[AIM OF THE EXERCISE] Return the listing below unchanged, minus its pictures.

=== Begin Enclosure ===

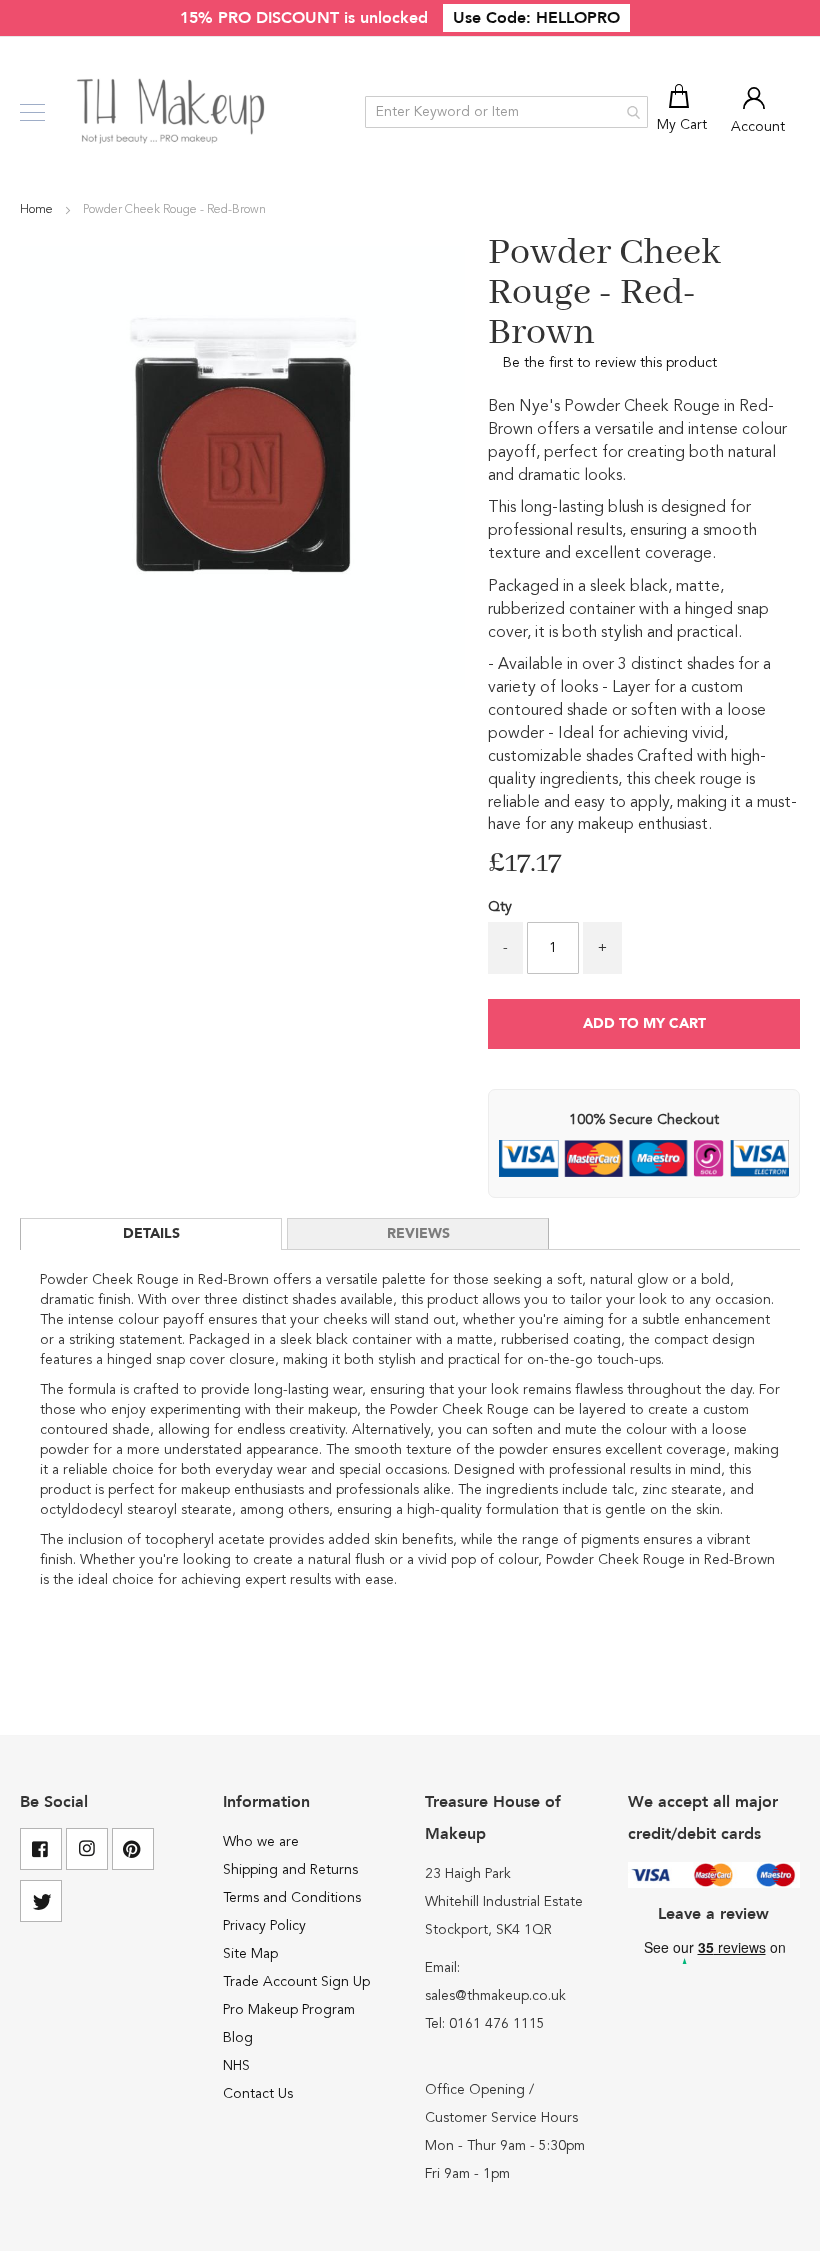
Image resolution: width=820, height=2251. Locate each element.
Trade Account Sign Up (296, 1982)
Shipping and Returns (290, 1870)
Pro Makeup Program (289, 2010)
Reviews (418, 1233)
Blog (238, 2038)
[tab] (151, 1234)
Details (151, 1233)
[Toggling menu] (32, 112)
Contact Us (258, 2094)
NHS (236, 2066)
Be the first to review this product (610, 363)
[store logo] (172, 112)
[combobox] (506, 112)
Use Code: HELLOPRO (536, 18)
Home (38, 210)
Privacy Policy (264, 1926)
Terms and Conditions (292, 1898)
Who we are (261, 1842)
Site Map (250, 1954)
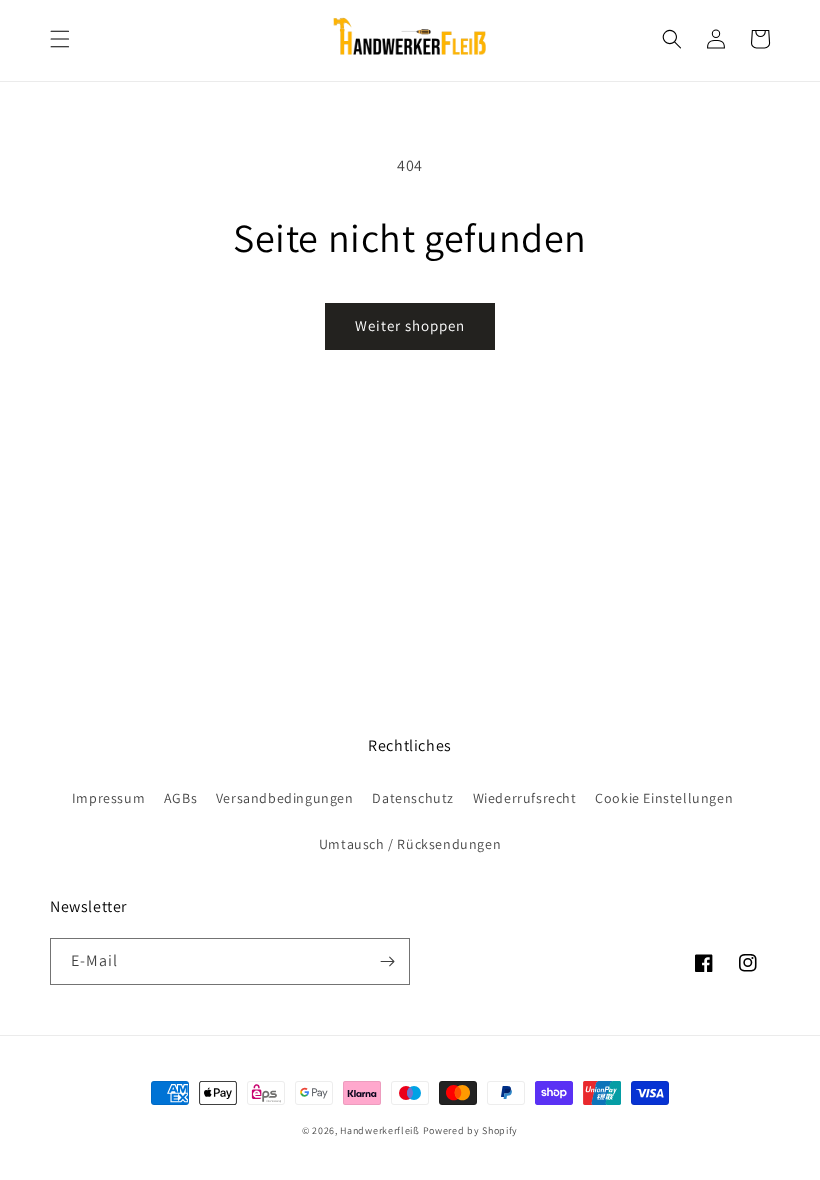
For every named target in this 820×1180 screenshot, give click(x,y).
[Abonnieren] (387, 961)
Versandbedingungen (285, 798)
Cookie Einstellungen (664, 798)
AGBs (180, 798)
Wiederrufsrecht (525, 798)
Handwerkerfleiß (380, 1130)
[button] (60, 39)
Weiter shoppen (410, 325)
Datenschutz (413, 798)
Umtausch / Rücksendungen (410, 844)
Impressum (108, 798)
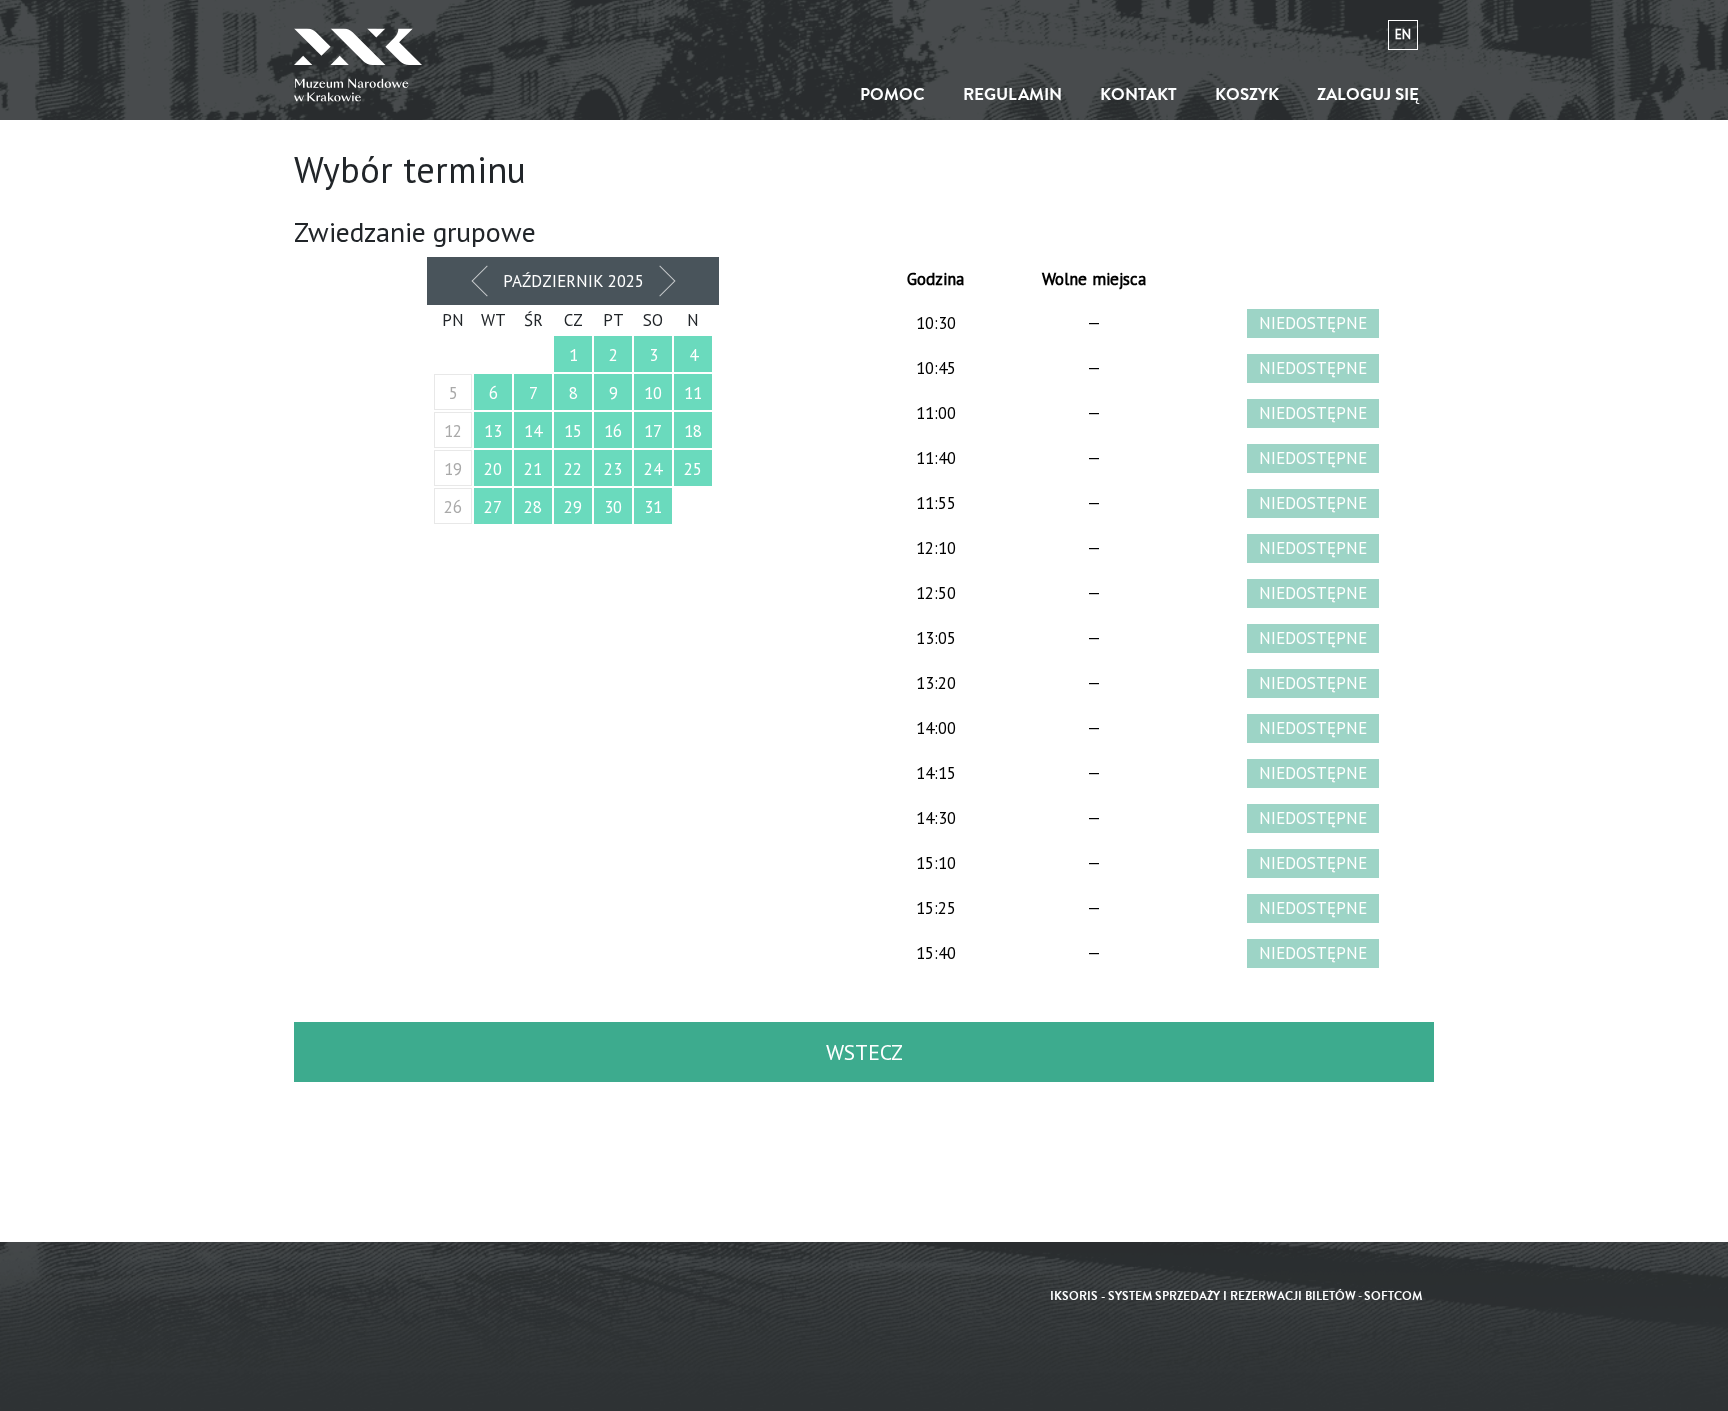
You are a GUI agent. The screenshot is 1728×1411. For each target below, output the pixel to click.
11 (693, 393)
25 (693, 469)
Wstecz (864, 1052)
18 (693, 431)
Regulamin (1012, 94)
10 (653, 393)
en (1403, 34)
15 (573, 431)
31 (653, 507)
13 (493, 431)
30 (613, 507)
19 (453, 469)
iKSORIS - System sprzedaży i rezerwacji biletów (1203, 1296)
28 (533, 507)
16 (613, 431)
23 (613, 469)
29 (573, 507)
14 (533, 431)
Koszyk (1247, 94)
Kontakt (1138, 94)
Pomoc (892, 94)
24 (653, 469)
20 (493, 469)
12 (453, 431)
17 (653, 431)
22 (573, 469)
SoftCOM (1393, 1296)
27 (493, 507)
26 (453, 507)
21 (533, 469)
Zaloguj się (1368, 94)
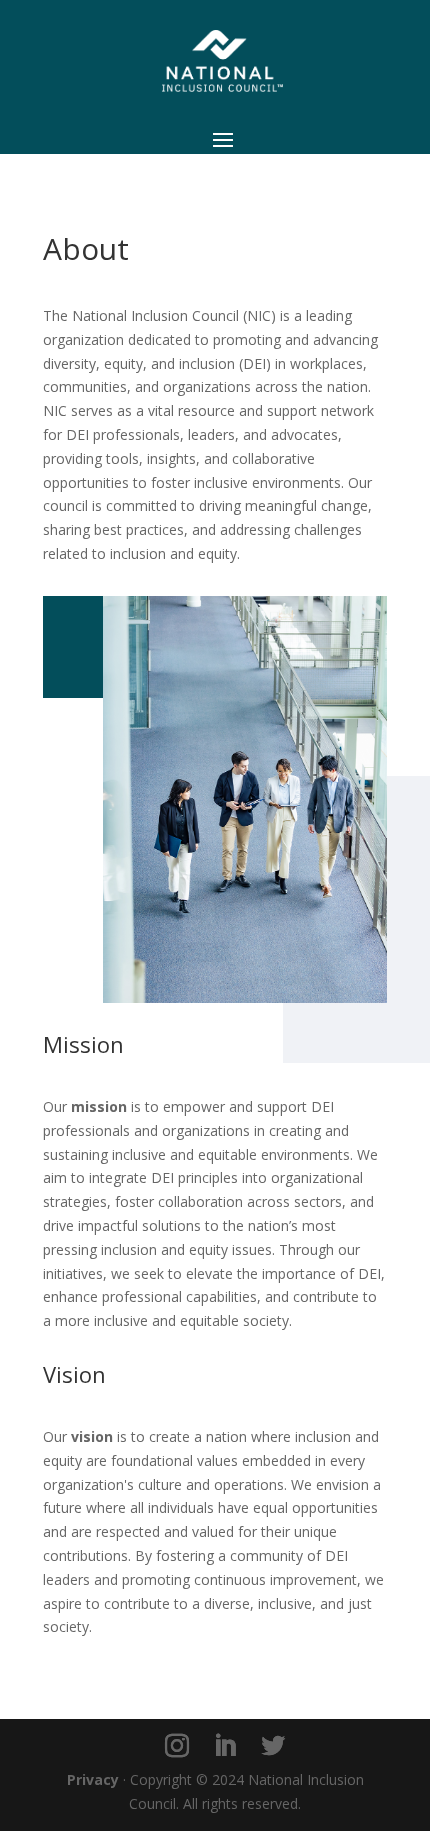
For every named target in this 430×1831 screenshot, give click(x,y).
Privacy (93, 1779)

=== End Enclosure ===

[SOLUTION BELOW]
Image resolution: width=820, height=2251. Locate each element.
Trade Account Sign Up (296, 1982)
Shipping and Returns (290, 1870)
Pro Makeup Program (289, 2010)
Reviews (418, 1233)
Blog (238, 2038)
[tab] (151, 1234)
Details (151, 1233)
[Toggling menu] (32, 112)
Contact Us (258, 2094)
NHS (236, 2066)
Be the first to review this product (610, 363)
[store logo] (172, 112)
[combobox] (506, 112)
Use Code: HELLOPRO (536, 18)
Home (38, 210)
Privacy Policy (264, 1926)
Terms and Conditions (292, 1898)
Who we are (261, 1842)
Site Map (250, 1954)
For every named target in this 820×1180 screenshot, give click(x,y).
[Abonnieren] (387, 961)
Versandbedingungen (285, 798)
Cookie Einstellungen (664, 798)
AGBs (180, 798)
Wiederrufsrecht (525, 798)
Handwerkerfleiß (380, 1130)
[button] (60, 39)
Weiter shoppen (410, 325)
Datenschutz (413, 798)
Umtausch / Rücksendungen (410, 844)
Impressum (108, 798)
You are a GUI agent. The screenshot is 1728×1411. For each target below, output the pixel to click.
11 (693, 393)
25 (693, 469)
Wstecz (864, 1052)
18 (693, 431)
Regulamin (1012, 94)
10 (653, 393)
en (1403, 34)
15 (573, 431)
31 (653, 507)
13 (493, 431)
30 (613, 507)
19 (453, 469)
iKSORIS - System sprzedaży i rezerwacji biletów (1203, 1296)
28 (533, 507)
16 (613, 431)
23 (613, 469)
29 (573, 507)
14 (533, 431)
Koszyk (1247, 94)
Kontakt (1138, 94)
Pomoc (892, 94)
24 (653, 469)
20 (493, 469)
12 (453, 431)
17 (653, 431)
22 (573, 469)
SoftCOM (1393, 1296)
27 (493, 507)
26 (453, 507)
21 (533, 469)
Zaloguj się (1368, 94)
For every named target in this 430×1831 screenshot, give click(x,y).
Privacy (93, 1779)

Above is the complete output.